→ ASSIGNMENT
Find how many lines of the following entries contain "button". Reply with the number alone.

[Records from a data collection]
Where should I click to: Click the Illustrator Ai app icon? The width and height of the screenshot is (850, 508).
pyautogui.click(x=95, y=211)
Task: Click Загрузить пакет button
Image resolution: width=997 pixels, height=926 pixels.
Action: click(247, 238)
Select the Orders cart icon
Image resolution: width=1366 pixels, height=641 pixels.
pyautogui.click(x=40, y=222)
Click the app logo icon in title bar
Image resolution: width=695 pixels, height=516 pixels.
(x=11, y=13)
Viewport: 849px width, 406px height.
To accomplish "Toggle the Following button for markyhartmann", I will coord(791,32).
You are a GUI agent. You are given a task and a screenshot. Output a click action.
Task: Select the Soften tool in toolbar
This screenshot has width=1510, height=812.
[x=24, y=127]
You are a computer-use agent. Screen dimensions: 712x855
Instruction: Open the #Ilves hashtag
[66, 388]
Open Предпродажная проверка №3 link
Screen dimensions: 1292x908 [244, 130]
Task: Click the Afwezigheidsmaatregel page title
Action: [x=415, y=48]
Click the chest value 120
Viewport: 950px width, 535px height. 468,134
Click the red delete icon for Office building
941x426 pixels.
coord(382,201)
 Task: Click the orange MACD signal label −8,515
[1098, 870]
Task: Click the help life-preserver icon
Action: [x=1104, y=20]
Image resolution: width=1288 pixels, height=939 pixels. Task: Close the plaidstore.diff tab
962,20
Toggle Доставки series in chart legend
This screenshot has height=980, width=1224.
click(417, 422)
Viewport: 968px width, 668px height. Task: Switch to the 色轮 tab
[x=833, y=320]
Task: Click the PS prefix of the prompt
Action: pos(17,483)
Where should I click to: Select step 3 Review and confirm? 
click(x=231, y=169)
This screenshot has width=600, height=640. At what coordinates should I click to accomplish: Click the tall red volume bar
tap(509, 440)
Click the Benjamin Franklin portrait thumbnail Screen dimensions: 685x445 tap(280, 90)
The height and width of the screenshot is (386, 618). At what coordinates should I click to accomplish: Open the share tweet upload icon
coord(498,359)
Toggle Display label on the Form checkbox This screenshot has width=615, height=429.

→ RESULT FOR THIS EXERCISE
2